REPUBLIKA.CO.ID, YOGYAKARTA -- Pusat Kajian Anti-korupsi Universitas Gadjah Mada (Pukat UGM) berharap calon pimpinan Komisi Pemberantasan Korupsi (KPK) tak memiliki afiliasi dengan partai politik.
Sehingga bisa terbebas dari konflik kepentingan dalam melakukan pemberantasan korupsi di masa mendatang.
"Calon yang dipilih harus terbebas dari afiliasi parpol, termasuk keluarga," kata peneliti Pukat UGM, Hifdzil Alim di Yogyakarta.
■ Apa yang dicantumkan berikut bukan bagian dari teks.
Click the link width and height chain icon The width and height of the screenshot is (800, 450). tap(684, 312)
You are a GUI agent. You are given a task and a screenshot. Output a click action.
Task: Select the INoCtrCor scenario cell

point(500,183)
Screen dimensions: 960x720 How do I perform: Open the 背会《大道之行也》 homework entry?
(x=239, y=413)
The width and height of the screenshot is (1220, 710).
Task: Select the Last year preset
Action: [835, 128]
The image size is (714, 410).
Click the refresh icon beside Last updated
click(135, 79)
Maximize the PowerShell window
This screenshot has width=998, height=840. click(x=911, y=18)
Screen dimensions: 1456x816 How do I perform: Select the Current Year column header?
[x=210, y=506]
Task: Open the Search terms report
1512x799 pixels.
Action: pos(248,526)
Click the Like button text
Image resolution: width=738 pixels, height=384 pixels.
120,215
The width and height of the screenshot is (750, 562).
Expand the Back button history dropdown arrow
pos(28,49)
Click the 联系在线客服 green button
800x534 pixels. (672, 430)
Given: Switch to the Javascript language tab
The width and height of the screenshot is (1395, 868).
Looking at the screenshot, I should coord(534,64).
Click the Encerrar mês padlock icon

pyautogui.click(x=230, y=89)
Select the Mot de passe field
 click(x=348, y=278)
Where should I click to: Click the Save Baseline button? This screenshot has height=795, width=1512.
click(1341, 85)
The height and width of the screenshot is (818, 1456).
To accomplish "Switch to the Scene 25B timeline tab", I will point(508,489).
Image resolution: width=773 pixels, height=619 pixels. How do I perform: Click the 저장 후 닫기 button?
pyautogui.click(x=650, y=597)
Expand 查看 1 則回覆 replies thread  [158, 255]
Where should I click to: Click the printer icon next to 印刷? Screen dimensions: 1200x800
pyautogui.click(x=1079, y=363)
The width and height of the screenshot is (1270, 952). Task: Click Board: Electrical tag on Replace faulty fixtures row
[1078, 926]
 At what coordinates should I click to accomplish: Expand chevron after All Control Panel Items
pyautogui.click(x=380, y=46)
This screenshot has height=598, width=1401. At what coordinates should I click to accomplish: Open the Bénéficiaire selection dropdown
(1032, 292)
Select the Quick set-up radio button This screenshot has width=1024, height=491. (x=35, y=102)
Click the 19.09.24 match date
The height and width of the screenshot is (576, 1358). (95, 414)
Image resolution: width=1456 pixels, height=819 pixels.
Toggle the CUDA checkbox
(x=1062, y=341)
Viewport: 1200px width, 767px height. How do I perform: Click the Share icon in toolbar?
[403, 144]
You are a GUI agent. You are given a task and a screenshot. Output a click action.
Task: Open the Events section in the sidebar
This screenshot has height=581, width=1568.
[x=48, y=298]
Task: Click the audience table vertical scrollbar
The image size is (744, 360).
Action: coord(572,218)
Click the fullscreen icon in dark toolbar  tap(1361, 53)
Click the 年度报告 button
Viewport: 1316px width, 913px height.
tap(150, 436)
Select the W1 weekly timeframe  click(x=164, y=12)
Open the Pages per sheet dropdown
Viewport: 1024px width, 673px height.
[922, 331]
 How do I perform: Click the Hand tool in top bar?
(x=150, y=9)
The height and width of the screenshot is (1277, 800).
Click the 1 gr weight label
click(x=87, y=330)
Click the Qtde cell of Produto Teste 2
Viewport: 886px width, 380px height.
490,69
Selain itu, kata dia, pimpinan KPK terpilih juga tidak merangkap jabatan pada perseroan terbatas. Baik swasta mau pun negara (BUMN/BUMD). Kedua unsur tersebut, paling sering terlibat kasus korupsi.
"Selama kurun 2010-2014, kebanyakan yang terlibat korupsi terdiri atas unsur parpol dan swasta," kata dia.
Direktur Pukat UGM, Hasrul Halili menambahkan, pimpinan KPK juga harus memiliki kepercayaan atau akseptabilitas dari publik. Bukan akseptabilitas politik yang hanya akan menguntungkan kepentingan politik.
"Jadi nanti bisa saja dipilih orang yang memiliki akseptabilitas politik. Tujuannya agar tidak diganggu KPK jika melakukan korupsi," kata dia.
Hal penting lainnya, menurut dia, posisi pimpinan KPK juga tidak boleh dijabat oleh calon yang pernah memiliki riwayat atau keterkaitan dengan kasus korupsi.
"Kalau terkontaminasi orang-orang yang terlibat korupsi maka bisa melemahkan KPK," kata dia.
Ia menambahkan, calon pimpinan KPK mendatang juga harus lebih berani membongkar kasus korupsi strategis. Seperti mafia migas, mafia sumber daya alam, mafia peradilan dan mafia politik, serta memiliki visi dan misi dalam pencegahan korupsi lintas sektor.
Sebelumnya, terdapat enam calon yang saat ini lolos untuk mengikuti proses seleksi wawancara calon pimpinan KPK, yakni Jamin Ginting (Swasta), Busyro Muqoddas (Swasta), I Wayan Sudirta (Advokat), Ahmad Taufik (Swasta), Robby Arya Brata (Advokat), dan Subagio (PNS/Pensiunan).
Selanjutnya, Pansel akan memilih dua nama untuk diajukan ke presiden pada 13 Oktober 2014. Dua nama tersebut kemudian akan mengikuti proses uji kelayakan dan kepatutan di DPR.